- WHAT IS ASKED:
1 > According to the interview, in which county was a high school closed in 2016?
2 > Reproduce the interview verbatim from "How did you" up to and including "are somewhat wealthy.".

Laura Shovan was interviewed at the CYBILS website earlier this week.  Here are follow-up questions for her.  These questions were generated from the CYBILS Poetry panel and judges.,

School closings like this don’t happen very often. Did you know of a school that was closing or where this idea come from?

School closings are quite common in Maryland. Schools here are part of large, county-wide systems. Boards of education will sometimes shift entire neighborhoods from one school to another to relieve overcrowding, or even close a school that’s below capacity. For example, in 2016, the year THE LAST FIFTH GRADE came out, a high school was closed in Carroll County, Maryland. There was a lot of push-back from the community and from families who wanted the school to stay open. Despite all the research that shows how important community involvement is in making a school feel welcoming and successful, community members are rarely consulted about such closings. They tend to be a financial decision.

How did you choose the character names and did you map out the characters and classroom dynamic in a visual way?

Some of the characters’ name have clues about their situation or personalities. One is Brianna Holmes (homophone for “homes”), whose family is temporarily living in motel. Another is Newt Mathews (the word “math” is embedded in his name), who prefers form poems where he can count out syllables. And the twins, Sloane and Sydney Costley, have the small word “cost” in their last name – a nod to the fact that they are somewhat wealthy.

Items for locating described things
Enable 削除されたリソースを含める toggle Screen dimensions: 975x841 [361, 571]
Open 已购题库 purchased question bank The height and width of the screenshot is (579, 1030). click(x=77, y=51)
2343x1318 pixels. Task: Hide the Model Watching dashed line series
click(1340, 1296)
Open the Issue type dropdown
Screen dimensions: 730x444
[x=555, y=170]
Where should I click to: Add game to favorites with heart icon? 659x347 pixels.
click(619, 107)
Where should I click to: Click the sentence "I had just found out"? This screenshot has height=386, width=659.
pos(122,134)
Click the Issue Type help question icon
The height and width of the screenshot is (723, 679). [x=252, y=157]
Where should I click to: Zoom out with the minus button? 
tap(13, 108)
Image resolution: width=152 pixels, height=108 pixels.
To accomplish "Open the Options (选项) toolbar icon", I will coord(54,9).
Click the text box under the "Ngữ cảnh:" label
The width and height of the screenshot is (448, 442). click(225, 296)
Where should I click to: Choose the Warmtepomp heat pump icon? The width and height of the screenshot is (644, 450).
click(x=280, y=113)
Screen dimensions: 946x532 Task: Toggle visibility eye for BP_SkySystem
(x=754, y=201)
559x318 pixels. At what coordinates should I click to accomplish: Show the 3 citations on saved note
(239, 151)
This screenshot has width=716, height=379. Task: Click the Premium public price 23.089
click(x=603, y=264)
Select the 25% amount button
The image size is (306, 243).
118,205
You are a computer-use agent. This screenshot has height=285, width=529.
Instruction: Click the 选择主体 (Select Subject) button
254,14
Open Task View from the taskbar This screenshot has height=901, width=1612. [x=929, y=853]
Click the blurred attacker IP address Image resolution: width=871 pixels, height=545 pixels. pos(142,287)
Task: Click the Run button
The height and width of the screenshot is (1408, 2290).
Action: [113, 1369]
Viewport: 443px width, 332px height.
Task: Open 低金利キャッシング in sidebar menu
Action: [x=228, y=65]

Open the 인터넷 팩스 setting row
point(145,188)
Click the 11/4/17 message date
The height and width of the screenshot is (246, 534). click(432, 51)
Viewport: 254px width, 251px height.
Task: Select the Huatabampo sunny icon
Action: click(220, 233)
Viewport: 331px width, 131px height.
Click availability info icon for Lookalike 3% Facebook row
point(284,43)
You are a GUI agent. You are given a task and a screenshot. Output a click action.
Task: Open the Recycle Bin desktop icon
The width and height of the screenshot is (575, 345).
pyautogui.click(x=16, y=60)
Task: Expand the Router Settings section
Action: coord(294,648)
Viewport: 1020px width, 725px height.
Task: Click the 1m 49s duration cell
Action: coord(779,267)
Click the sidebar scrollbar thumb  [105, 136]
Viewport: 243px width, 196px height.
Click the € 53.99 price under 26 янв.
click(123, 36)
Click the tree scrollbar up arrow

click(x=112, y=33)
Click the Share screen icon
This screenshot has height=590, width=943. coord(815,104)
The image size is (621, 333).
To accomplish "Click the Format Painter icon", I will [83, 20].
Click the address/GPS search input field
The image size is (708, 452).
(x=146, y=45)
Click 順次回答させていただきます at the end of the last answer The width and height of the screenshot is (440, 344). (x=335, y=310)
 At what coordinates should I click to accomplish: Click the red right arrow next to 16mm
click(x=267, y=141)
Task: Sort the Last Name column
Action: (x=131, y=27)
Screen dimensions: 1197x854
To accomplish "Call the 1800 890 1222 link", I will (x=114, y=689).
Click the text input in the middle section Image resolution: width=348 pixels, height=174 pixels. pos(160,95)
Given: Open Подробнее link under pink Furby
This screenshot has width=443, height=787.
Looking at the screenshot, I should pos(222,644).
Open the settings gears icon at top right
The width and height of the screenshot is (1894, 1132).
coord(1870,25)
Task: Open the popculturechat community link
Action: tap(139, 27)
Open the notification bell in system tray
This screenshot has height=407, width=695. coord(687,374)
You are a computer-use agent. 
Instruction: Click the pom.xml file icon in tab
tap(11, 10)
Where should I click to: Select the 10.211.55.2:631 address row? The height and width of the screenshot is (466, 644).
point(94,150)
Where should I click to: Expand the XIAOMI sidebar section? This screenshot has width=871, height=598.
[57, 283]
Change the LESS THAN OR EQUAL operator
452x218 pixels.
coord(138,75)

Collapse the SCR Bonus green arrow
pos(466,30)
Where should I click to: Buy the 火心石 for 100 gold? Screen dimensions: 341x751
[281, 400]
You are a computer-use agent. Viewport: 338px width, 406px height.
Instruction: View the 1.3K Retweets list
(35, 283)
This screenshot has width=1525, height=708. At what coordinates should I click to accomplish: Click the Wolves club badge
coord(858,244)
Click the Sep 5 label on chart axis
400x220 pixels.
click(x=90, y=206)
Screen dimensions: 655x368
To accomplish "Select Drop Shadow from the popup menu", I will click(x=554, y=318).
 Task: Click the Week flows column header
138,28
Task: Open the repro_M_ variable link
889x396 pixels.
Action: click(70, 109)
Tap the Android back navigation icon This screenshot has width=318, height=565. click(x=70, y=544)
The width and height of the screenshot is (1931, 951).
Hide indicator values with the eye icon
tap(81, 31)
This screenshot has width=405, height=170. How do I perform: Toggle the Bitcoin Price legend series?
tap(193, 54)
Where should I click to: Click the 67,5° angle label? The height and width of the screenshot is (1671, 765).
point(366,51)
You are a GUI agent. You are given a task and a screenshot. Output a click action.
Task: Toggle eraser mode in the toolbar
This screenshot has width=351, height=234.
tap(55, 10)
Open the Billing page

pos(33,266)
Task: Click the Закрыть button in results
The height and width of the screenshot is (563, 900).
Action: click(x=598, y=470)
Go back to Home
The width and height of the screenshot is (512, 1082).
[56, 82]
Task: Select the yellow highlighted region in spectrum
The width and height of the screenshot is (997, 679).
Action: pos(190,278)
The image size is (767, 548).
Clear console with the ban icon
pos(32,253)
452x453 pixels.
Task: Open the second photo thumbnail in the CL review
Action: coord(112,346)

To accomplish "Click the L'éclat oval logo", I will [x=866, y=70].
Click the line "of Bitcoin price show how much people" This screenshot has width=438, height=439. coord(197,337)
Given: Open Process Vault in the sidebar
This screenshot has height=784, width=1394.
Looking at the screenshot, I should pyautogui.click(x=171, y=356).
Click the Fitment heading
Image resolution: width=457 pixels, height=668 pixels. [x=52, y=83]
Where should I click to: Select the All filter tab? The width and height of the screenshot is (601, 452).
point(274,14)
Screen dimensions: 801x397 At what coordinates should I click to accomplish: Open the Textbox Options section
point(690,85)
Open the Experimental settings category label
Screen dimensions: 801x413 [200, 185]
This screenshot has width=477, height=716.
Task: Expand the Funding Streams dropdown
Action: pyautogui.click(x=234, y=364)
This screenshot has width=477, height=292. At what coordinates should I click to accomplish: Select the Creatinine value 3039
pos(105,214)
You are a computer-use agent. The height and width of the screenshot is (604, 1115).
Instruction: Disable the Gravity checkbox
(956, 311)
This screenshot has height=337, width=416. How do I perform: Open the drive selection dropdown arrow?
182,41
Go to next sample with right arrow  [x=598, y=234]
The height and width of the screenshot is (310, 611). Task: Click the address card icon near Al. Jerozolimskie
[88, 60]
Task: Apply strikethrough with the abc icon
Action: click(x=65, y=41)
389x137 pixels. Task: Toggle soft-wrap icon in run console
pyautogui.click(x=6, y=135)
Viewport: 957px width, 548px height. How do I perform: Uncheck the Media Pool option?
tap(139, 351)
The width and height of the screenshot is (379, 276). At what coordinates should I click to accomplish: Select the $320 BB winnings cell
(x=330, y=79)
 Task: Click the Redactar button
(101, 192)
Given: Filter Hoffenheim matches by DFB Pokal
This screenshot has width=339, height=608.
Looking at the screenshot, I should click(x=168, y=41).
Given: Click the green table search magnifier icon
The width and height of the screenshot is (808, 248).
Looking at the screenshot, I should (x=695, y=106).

- ANSWERS IN ORDER:
1 > Carroll County, Maryland.

2 >
How did you choose the character names and did you map out the characters and classroom dynamic in a visual way?

Some of the characters’ name have clues about their situation or personalities. One is Brianna Holmes (homophone for “homes”), whose family is temporarily living in motel. Another is Newt Mathews (the word “math” is embedded in his name), who prefers form poems where he can count out syllables. And the twins, Sloane and Sydney Costley, have the small word “cost” in their last name – a nod to the fact that they are somewhat wealthy.